Timothy B. Brown is an American game designer, primarily of role-playing games. He has been a designer at Game Designers' Workshop, an editor at Challenge magazine, and the director of product development at TSR.

Career

GDW
Marc Miller, Frank Chadwick, Lester Smith, and Timothy Brown of GDW designed the new game Traveller: 2300 (1986) as an expansion of the original Traveller role-playing game. Brown also designed the Gamer's Choice Award-winning Star Cruiser board game. Brown served as editor of GDW's Challenge magazine.

TSR
Brown went to TSR in 1989, where he eventually became Director of Game Development. Brown was TSR's director of product development from 1991-1995, and oversaw the creation of their Ravenloft and Planescape game lines, among many other titles. Brown co-created the AD&D Dark Sun setting with Troy Denning and Mary Kirchoff. Brown and Denning led the project, alongside fiction editor Kirchoff, and they were soon joined by artist Brom, who contributed the unique illustrations that helped set Dark Sun apart from the other TSR settings, making Dark Sun the first of TSR's world designs with a more artistic sensibility. Brown and Denning also put together the 1991 D&D "black box" set, which became a top-seller for TSR, selling half a million copies in the next six years. Brown contributed to the design of Spellfire.

After TSR
Brown later went on to found Destination Games and work with Imperium Games. Destination Games produced Chaos Progenitus dice game (1996) and Pulp Dungeons: Uninvited Guests (1997) authored by Gary Gygax.

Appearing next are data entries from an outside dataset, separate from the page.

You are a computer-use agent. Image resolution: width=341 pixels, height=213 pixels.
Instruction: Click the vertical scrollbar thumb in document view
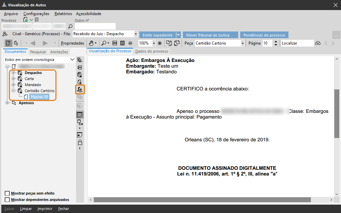[x=337, y=114]
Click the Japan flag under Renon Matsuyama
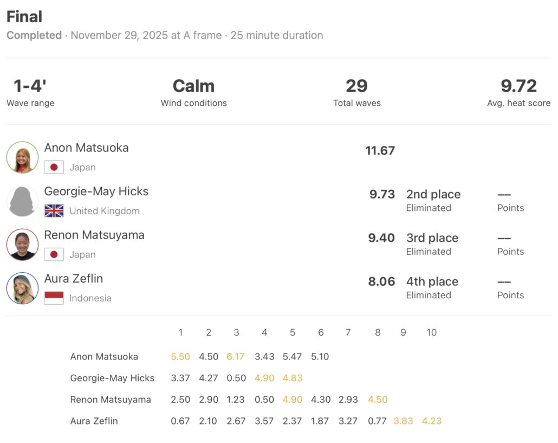558x443 pixels. click(54, 254)
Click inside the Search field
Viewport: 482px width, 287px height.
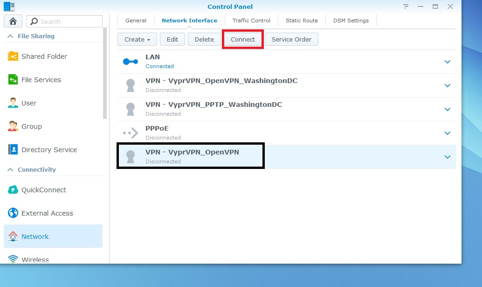[x=65, y=21]
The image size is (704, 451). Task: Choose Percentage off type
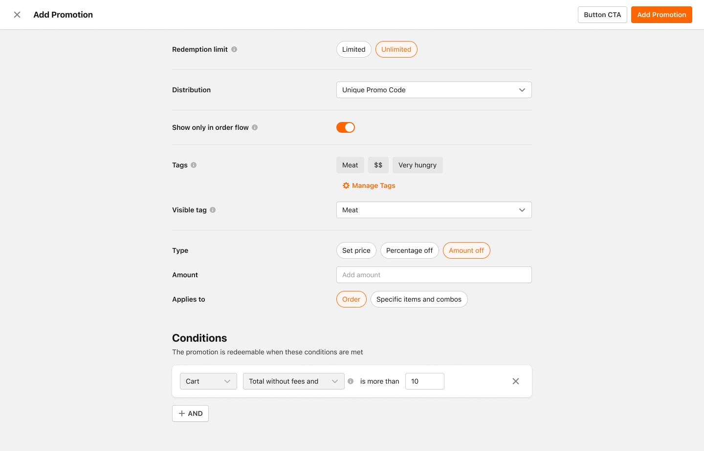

For Imperium's fourth edition of Traveller (also called Marc Miller's Traveller or T4) published in 1996, the designers worked on distinct parts of the rules, with Brown writing about aliens. Sweetpea Entertainment bought out the stock of the many creators who had worked on T4 and took over some of the day-to-day operations of the company; Brown took the helm of Imperium Games under Sweetpea's guidance, and was now the only official staff for Imperium, with others acting as freelancers. Brown, James Ward, Lester Smith, John Danovich, and Sean Everette founded the short-lived d20 company Fast Forward Entertainment (circa 2001-2005).

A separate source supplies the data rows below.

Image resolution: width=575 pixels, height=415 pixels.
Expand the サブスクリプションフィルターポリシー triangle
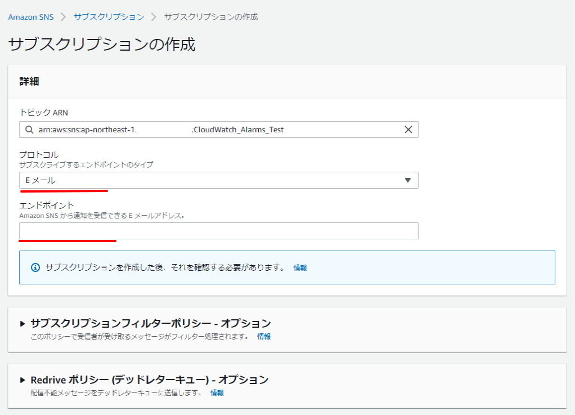[23, 323]
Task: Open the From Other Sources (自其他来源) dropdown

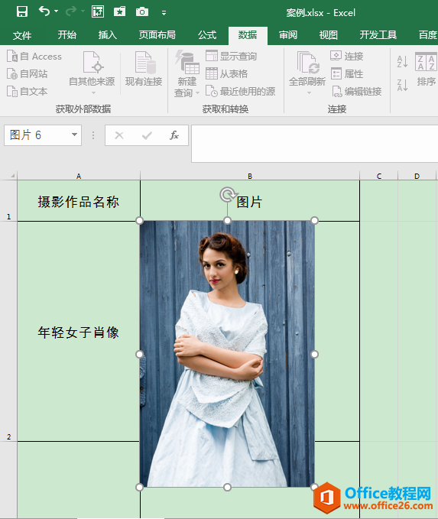Action: (x=92, y=73)
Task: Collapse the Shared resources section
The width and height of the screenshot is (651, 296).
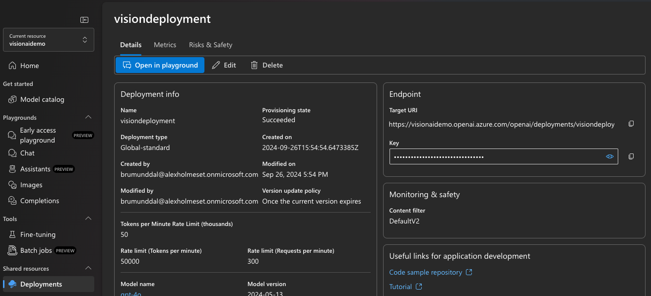Action: (88, 269)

Brown also contributed to the designs of The Wheel of Time Collectible Card Game (1999) and the Dragon Ball Z Collectible Card Game (2000).

Bibliography 

Dark Knight of Karameikos (1995)
Dark Sun: Campaign Setting (Advanced Dungeons & Dragons, 2nd Edition) by Timothy B. Brown and Troy Denning (1991)
Dark Sun: Dragon Kings (2nd Edition) by Timothy B. Brown (1992)
Wondrous Items Of Power by Karen; Brown, Timothy; Ward, James M. Edited by Boomgaarden (2002)
2300 AD - Man's Battle For The Stars [BOX SET] by Marc Miller, Timothy B. Brown, Lester W. Smith, and Frank Chadwick (1988)
Official Price Guide to Role Playing Games by Timothy Brown and Tony Lee (1998)
Green Races by Timothy Brown and James A. Ward (2002)
Advanced Dungeons & Dragons : Dark Sun, The Wanderer's Journal by Troy Denning and Timothy B. Brown (1991)

Dungeons & Dragons novels
Dark Knight of Karameikos (1995)

Personal life
Brown is an accomplished guitar player and teacher.

References

External links

20th-century American male writers
20th-century American novelists
American fantasy writers
American male novelists
Dungeons & Dragons game designers
Living people
Place of birth missing (living people)
Year of birth missing (living people)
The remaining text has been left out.